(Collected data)
◆ ◆ ◆ ◆

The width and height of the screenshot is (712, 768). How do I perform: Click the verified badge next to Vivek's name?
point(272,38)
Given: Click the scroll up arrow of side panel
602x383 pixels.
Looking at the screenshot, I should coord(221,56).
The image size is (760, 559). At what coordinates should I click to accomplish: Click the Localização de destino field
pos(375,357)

◆ ◆ ◆ ◆

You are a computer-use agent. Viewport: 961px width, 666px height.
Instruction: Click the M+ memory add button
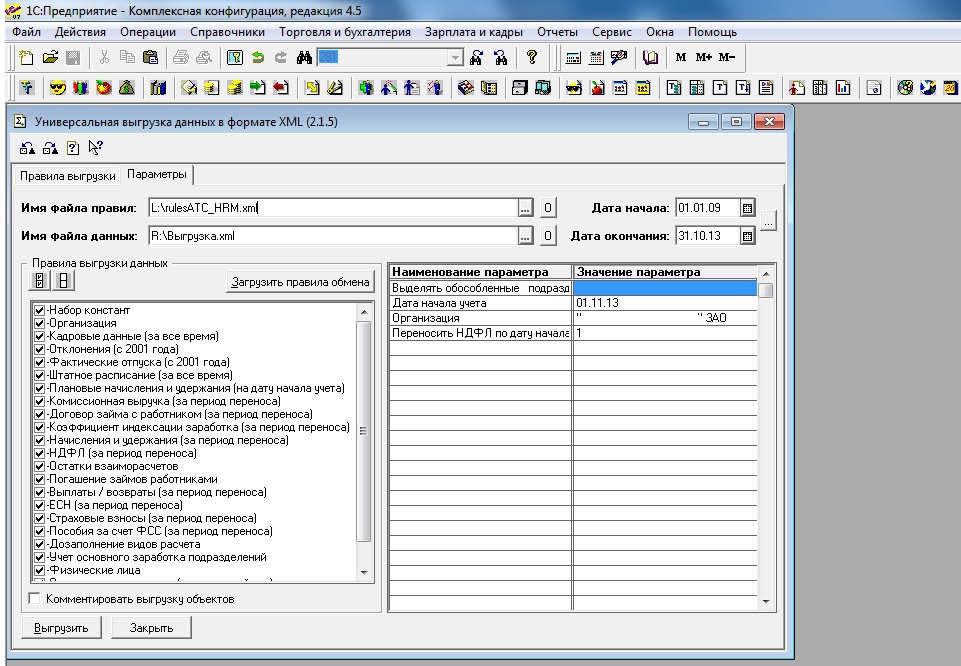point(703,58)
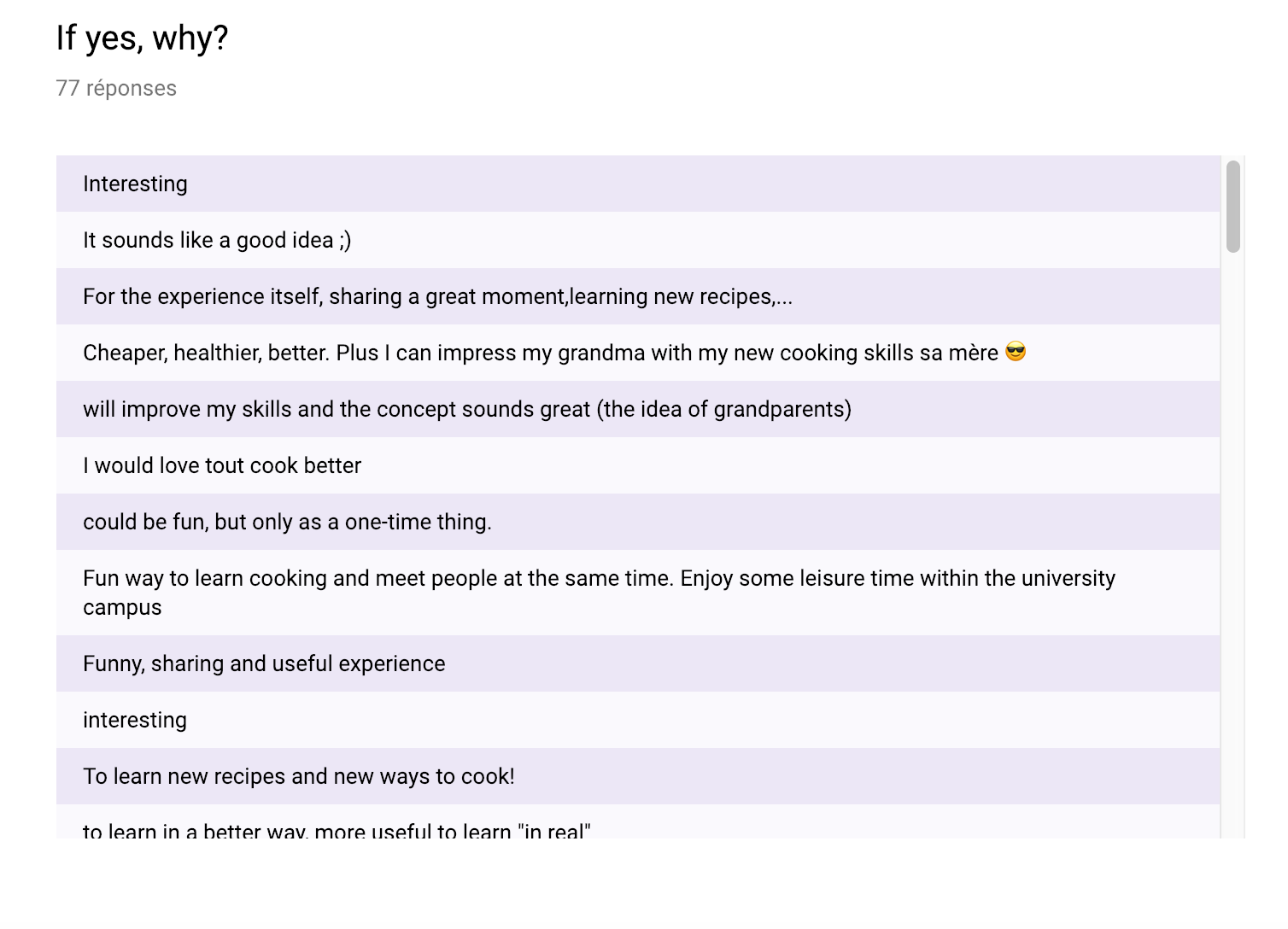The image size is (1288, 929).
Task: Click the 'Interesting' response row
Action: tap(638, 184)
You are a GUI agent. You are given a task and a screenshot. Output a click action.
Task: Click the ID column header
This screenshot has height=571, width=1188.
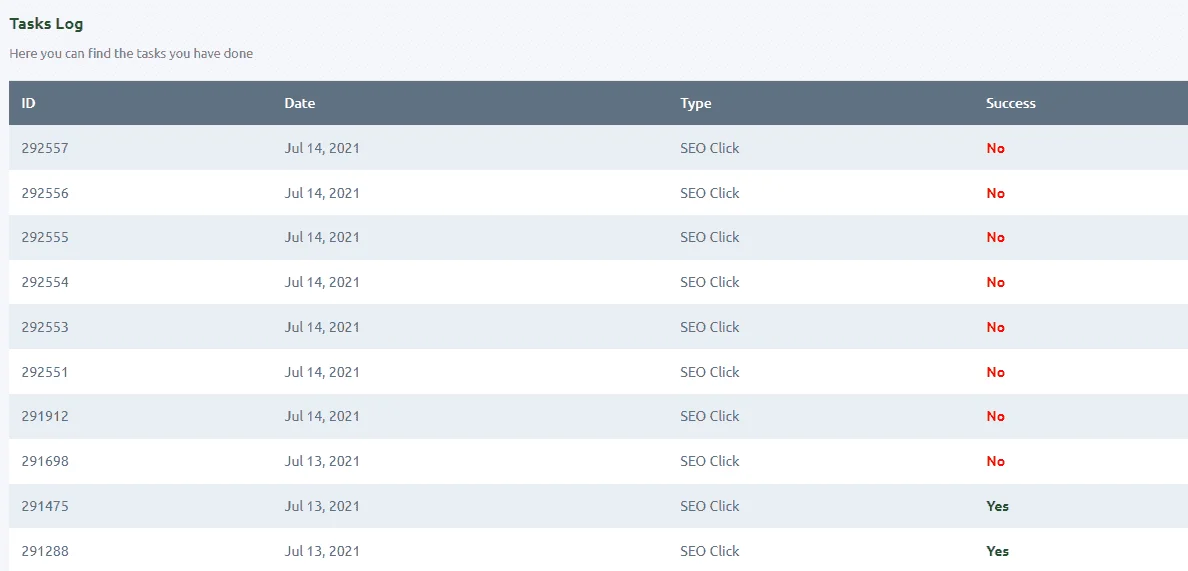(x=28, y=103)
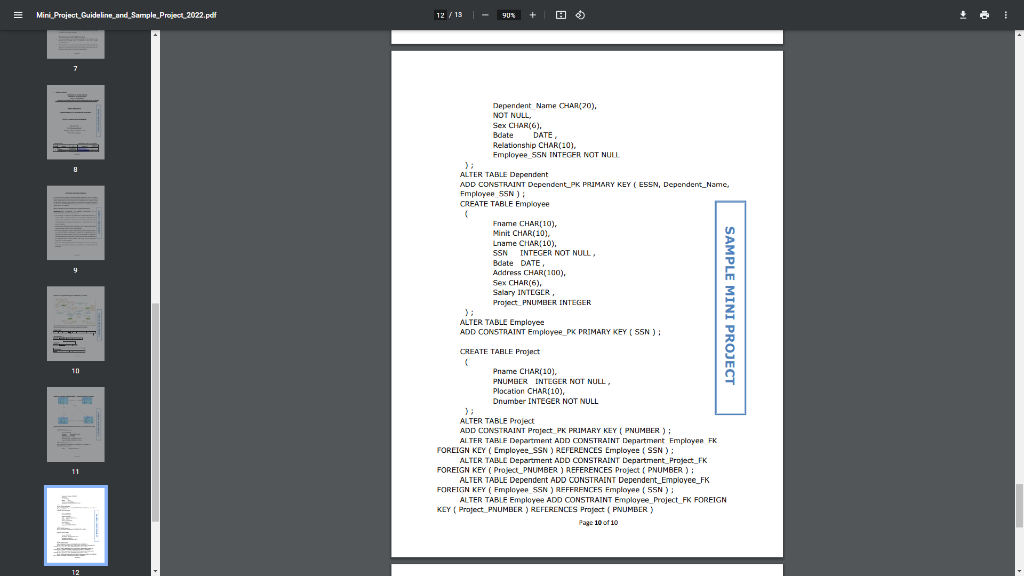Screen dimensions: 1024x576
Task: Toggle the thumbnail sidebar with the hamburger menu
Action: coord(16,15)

◆ ◆ ◆ ◆

* [Problem statement]
Beginning at the line above that contains "Instruction: Click the M+ memory add button", repeat each line exactly through the one that contains "Task: Click the ID column header", and leave out the pictures.

* [Your solution]
Instruction: Click the M+ memory add button
point(703,58)
The image size is (1288, 929).
Task: Click the 'Interesting' response row
Action: tap(638, 184)
You are a GUI agent. You are given a task and a screenshot. Output a click action.
Task: Click the ID column header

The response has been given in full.